Potsdam
"Berlin est bruyante et sûre d'elle. Potsdam, à une demi-heure, fait tout autre chose, et plus calmement."
Berlin m’épuise dans le bon sens — elle est bruyante, sûre d’elle, et fonctionne à un carburant que je ne saurais nommer. Au bout de quatre jours, Lia et moi avions besoin d’un autre registre, alors nous avons pris le train régional vers le sud-ouest, vingt-cinq minutes à travers les faubourgs, et nous sommes descendus à Potsdam, qui fait tout autre chose, et plus calmement. Ce fut la résidence des rois de Prusse, et toute la ville garde encore la qualité légèrement irréelle d’un lieu bâti pour impressionner des monarques qui ne sont plus là pour l’être.
Sanssouci, et l’idée d’évasion d’un roi
La raison pour laquelle la plupart des gens viennent, c’est Sanssouci, le palais d’été de Frédéric le Grand, et il mérite la visite. Le nom est du français pour sans souci, et Frédéric le fit construire dans les années 1740 comme une retraite rococo de plain-pied où il pouvait échapper à la formalité de la cour, jouer de la flûte et débattre de philosophie avec Voltaire, qui vécut d’ailleurs ici quelque temps avant que les deux hommes ne se brouillent de manière spectaculaire.
Ce à quoi je ne m’attendais pas, c’était le vignoble. Le palais se dresse au sommet de six terrasses courbes plantées de vignes et de figuiers derrière de petites portes vitrées, et le bâtiment semble chevaucher leur crête comme un long bateau jaune. Nous avons gravi l’escalier central sous le soleil bas de l’automne, les jardins s’étalant en contrebas et toute la folie démesurée et charmante de l’ensemble pleinement exposée. Frédéric est enterré là-haut, sur la terrasse, auprès de ses lévriers bien-aimés, exactement comme il l’avait demandé — une requête que ses successeurs ont ignorée pendant deux siècles avant de l’honorer enfin en 1991.
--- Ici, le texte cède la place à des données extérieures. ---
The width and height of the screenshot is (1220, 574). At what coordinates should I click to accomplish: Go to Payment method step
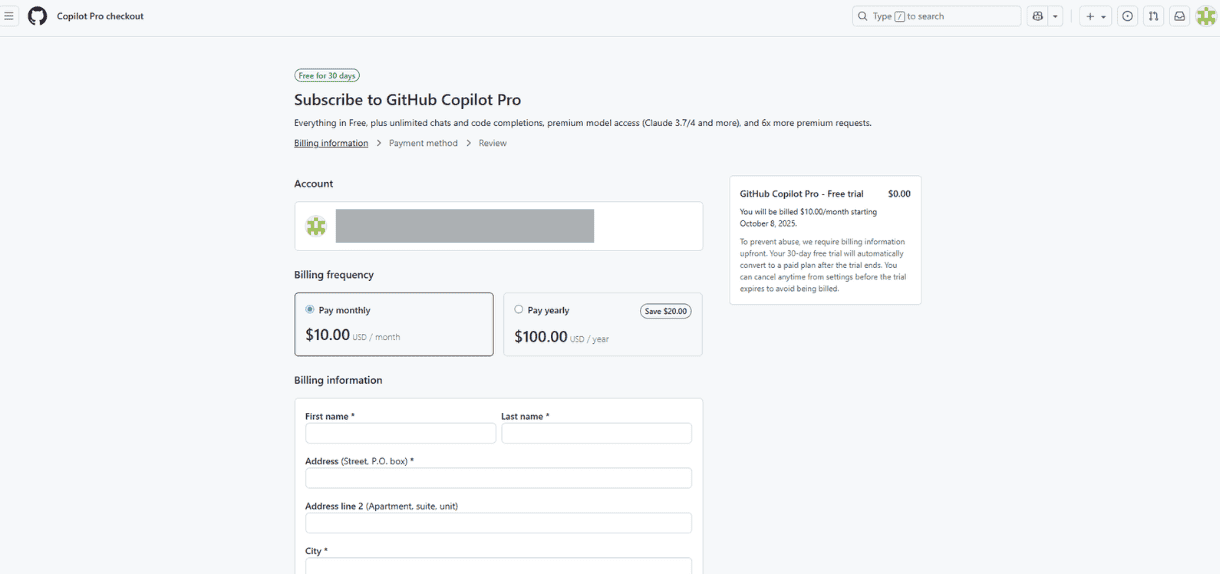click(423, 143)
Un quartier hollandais et une ville de mondes empruntés
Potsdam a l’habitude d’importer d’autres pays. Le Holländisches Viertel, le Quartier hollandais, est une grille de maisons à pignons de brique rouge bâties dans les années 1730 pour attirer des artisans hollandais qui, au bout du compte, refusèrent largement de venir — laissant un net petit fragment d’Amsterdam échoué dans le Brandebourg. Il est aujourd’hui plein de cafés et de petites boutiques, et nous y avons passé une heure heureuse à boire du café et à manger une énorme part de gâteau tandis que Lia répertoriait, maison par maison, laquelle elle achèterait dans sa vie alternative imaginaire.
Il y a aussi une colonie russe, Alexandrowka, de maisons en rondins bâties pour un chœur militaire russe, une église à l’italienne et un bain romain qui n’est ni romain ni un bain en service. L’effet cumulé est celui d’une ville qui a passé deux siècles à collectionner le monde et à le disposer proprement autour de ses lacs. Cela devrait ressembler à un parc à thème. D’une manière ou d’une autre, non — cela ressemble plutôt à la longue et tranquille rêverie de gens ayant trop d’argent et un goût étonnamment sûr.

Nous avons fini la journée au bord de l’eau au pont de Glienicke, le fameux Pont des Espions où l’Est et l’Ouest échangeaient autrefois des agents capturés de part et d’autre de la ligne. Debout au milieu, un pied théoriquement dans chaque ancien monde, j’ai trouvé son silence plus éloquent que n’importe quel monument.
Quand y aller : la fin du printemps et le début de l’automne sont idéaux — les jardins du parc sont à leur apogée, la foule à Sanssouci est supportable et la lumière sur les lacs est longue et dorée. Évitez les week-ends de plein été, quand la moitié de Berlin a la même idée et que les files devant le palais s’étirent.